┌─ Input for this task

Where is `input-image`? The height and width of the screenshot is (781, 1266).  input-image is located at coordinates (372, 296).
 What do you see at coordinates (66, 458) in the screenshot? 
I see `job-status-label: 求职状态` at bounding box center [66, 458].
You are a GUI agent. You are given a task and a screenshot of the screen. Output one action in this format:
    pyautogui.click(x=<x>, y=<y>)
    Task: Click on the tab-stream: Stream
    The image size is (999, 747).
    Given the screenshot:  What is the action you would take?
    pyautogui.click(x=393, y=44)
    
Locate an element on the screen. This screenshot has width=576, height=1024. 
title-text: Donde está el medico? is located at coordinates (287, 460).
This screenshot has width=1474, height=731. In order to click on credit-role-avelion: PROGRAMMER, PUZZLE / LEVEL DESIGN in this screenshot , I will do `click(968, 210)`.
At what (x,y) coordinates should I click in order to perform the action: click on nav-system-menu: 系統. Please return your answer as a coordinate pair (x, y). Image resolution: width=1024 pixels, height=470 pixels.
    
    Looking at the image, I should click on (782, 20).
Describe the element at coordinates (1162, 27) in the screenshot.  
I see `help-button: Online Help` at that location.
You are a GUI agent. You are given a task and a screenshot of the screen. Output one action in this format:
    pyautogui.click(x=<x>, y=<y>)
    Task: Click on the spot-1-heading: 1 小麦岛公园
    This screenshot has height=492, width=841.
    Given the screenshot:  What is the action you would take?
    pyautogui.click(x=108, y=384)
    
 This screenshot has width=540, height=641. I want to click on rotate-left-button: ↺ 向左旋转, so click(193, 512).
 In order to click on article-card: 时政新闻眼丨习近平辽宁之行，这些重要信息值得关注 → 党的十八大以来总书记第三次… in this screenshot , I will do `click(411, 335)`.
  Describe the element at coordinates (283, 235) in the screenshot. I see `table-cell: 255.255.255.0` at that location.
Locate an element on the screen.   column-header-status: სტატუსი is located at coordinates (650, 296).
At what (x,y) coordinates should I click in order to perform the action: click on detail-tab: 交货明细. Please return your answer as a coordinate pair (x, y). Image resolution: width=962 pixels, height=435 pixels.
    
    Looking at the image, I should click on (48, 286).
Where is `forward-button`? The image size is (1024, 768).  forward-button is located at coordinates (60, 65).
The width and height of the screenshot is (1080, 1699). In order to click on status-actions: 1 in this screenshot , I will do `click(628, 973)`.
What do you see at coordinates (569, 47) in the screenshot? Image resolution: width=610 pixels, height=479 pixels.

└─

> **What is expected**
Retype the lines exactly, starting at the line containing "In order to click on article-card: 时政新闻眼丨习近平辽宁之行，这些重要信息值得关注" and ending at the line containing "coordinates (650, 296).", with both of those lines included.

> **Output for this exercise**
 In order to click on article-card: 时政新闻眼丨习近平辽宁之行，这些重要信息值得关注 → 党的十八大以来总书记第三次… in this screenshot , I will do `click(411, 335)`.
  Describe the element at coordinates (283, 235) in the screenshot. I see `table-cell: 255.255.255.0` at that location.
Locate an element on the screen.   column-header-status: სტატუსი is located at coordinates (650, 296).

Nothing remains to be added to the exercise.